Gareth Bale
2009 – 2010 Şampiyonlar Ligi şampiyonu İnter, bu sene de grup maçlarına iyi başlamış, adeta kaldığı yerden devam ediyordu. Deplasmandaki Twente beraberliği ve kendi evlerinde Werder Bremen’ ı farklı mağlup ederek üçüncü haftaya gelmişlerdi.
Tottenham ise rüya gibi bir sezonun ardından elemeler yoluyla da olsa Şampiyonlar Ligi vizesi almış, gruplara da tıpkı İnter gibi bir beraberlik bir galibiyetle başlamıştı.
A Grubu üçüncü haftaya gelindiğinde İnter Tottenham’ ı konuk ediyordu ve maça fırtına gibi başlamışlar. Daha ikinci dakikada golü bulan İnterli oyuncular, otuz beşinci dakika dolmadan 4-0 öne geçmişlerdi. Her şey tarihi bir farka yol alırken, eminim ‘çarşı’ sı ve ‘duruşu’ ile ünlü bir semtimiz de olanları yakından takip ediyordu. Tottenham gibi ekibin bu hallere düşmesi ‘altı yemese, sekiz yemese’ bile çok şeyi unuttururdu.

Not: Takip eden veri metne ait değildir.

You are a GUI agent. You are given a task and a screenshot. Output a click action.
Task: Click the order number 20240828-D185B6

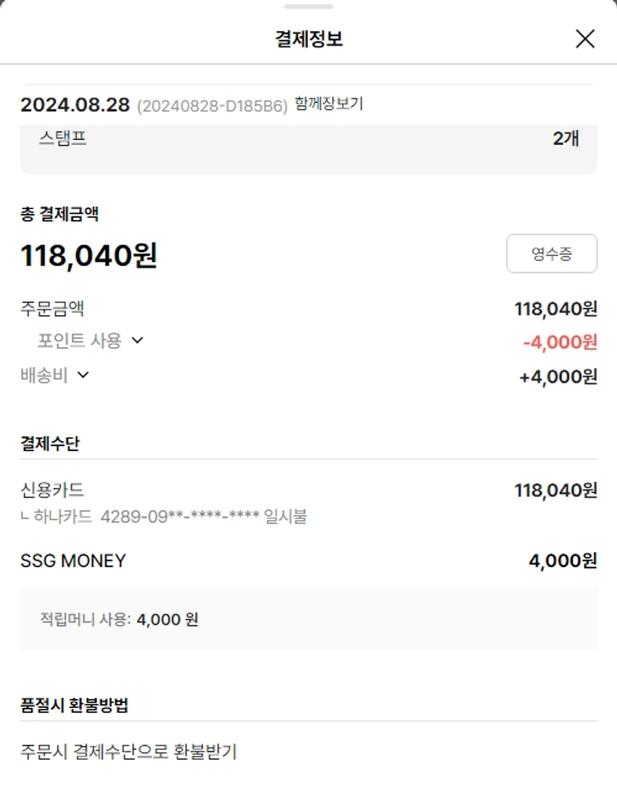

İkinci yarı ortaya Gareth Bale diye bir oyuncu çıktı. Sırt numarası üç. Bu sırtta yalnızca numaraların, reklamın sadece göğüste olduğu zamanlarda defansın solunda oynayan oyuncunun numarası. Ama o her taraftaydı. Ve ikinci yarı üç gol birden atarak yenilginin acısını biraz olsun hafifletti.
Bu olay eski zamanlarda olsa ozanlarca yazılan epik şiirlerle tarihe kaydedilirdi. Ama modern zamanlarda şiir başka türlü yazılıyor.
İçimizde bu destansı anları bize yedi yıldır yaşatan 'ulu' Alex için de bunu yapacak bir Richard Swarbrick yok mudur?
Hatta 'üç sıfırdan dört üç diyalektiğine giriş' bu şekilde anlatılsa öğrenciler konuyu daha iyi anlamaz mı?